Under PDPM, each patient is classified into a group for each of the five case-mix adjusted components.
Dietitians’ role in PDPM
Of the five case-mix adjustment components, two strongly apply to dietitians — SLP and NTA.
For the SLP component, PDPM uses different patient characteristics predictive of increased SLP costs, including:
- Presence of an acute neurologic condition
- SLP-related comorbidity or cognitive impairment
- Mechanically-altered diet
- Swallowing disorder
Dietitians can assess whether a patient may benefit from a mechanically-altered diet or have a swallowing disorder and refer that patient to the SLP for evaluation.
Any identified swallowing problem or patient requiring a mechanically altered diet should be coded appropriately on the MDS Section K.
The NTA component is based on the presence of certain comorbidities or the use of certain services.
Because a simple count of diseases or conditions overlooks the differences in care costs, the NTA component utilizes a tier system that accounts for differences in relative costliness.
With this tier system, each comorbidity used under PDPM is assigned a number of points, between 1 and 8, based on its relative costliness.
To determine a patient’s NTA comorbidity score, providers identify all comorbidities for which a patient qualifies and then add the points for each comorbidity. The higher the sum, the higher the reimbursement factor, whereas the lower the sum, the lower the reimbursement factor.

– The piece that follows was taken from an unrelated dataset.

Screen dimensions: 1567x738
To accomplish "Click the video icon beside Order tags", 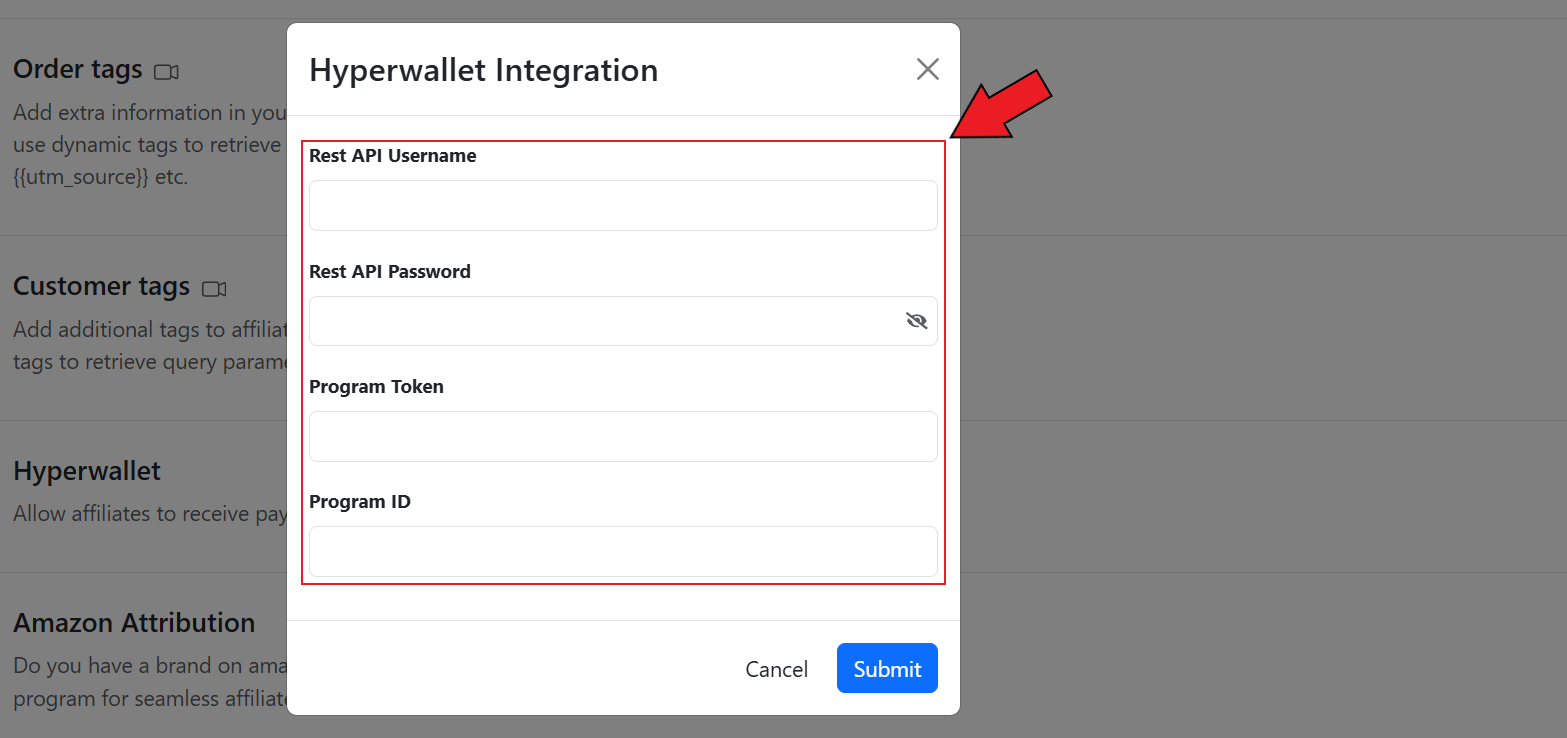I will tap(166, 72).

CMS has identified a list of 50 conditions and services that are associated with increases in NTA costs under PDPM.
Of the 50 conditions and services, several are relevant for dietitians, including:
- Parenteral IV feeding level high (7 points): 51% or more of total calories received through IV feeding.

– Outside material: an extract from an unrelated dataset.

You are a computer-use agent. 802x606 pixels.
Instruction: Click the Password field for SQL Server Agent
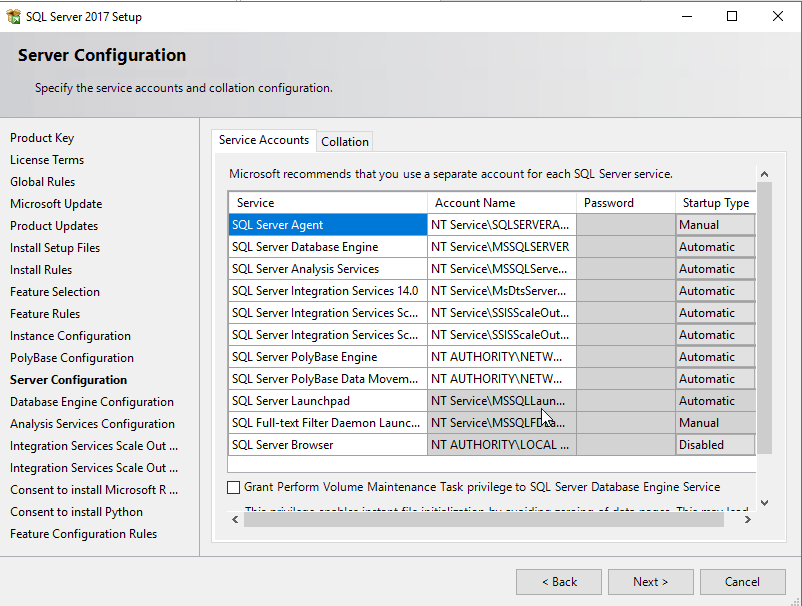coord(625,225)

- Parenteral IV feeding level low (3 points): 26-50% of total calories received through IV feeding and average fluid intake by IV or feeding tube of 501 cc per day or more.
- Morbid obesity (1 point): BMI greater than or equal to 40 kg/m2.
- Malnutrition (1 point): Use a valid screening tool such as the mini nutritional assessment tool (MNA) for adults 65 years and older to assess malnutrition risk. The physician must document malnutrition if the dietitian diagnoses malnutrition based on his or her comprehensive nutrition assessment.
- Feeding tube (1 point): Includes nasal or abdominal tube.
CMS recognizes these conditions and services under PDPM, and provides an opportunity for increased reimbursement, which is designed for the facility to increase the use of appropriate services, such as medical nutrition therapy by a dietitian.
Under the RUG-IV assessment schedule for patients in a Medicare Part A covered stay, assessments had to be completed on or around days five, 14, 30, 60, and 90, with the start, end, or change of therapy as well as any significant change in status.
But under the PDPM assessment schedule, assessments have to be completed on or around day five and at discharge. An interim payment assessment (IPA) may also need an MDS assessment if providers wish to report a change in a patient’s PDPM classification.
Sections K and L of the MDS stay the same under PDPM, however, K0100: Swallowing Disorder, is added to the discharge MDS.
There are no changes in the Omnibus Budget Reconciliation Act (OBRA) assessments — admission, quarterly, annual, or significant change in status.
The bottom line
PDPM is the case-mix classification system for patients in a Medicare Part A covered SNF stay into payment groups.
Under PDPM, identifying and documenting nutrition-related diseases and conditions such as dysphagia, nutrition support, obesity, and malnutrition, can increase facility reimbursement for nutrition- and food-related services.
That said, it’s important for dietitians to understand how PDPM relates to improved prevention and management of nutrition-related diseases and conditions along with obtaining appropriate reimbursement for those services.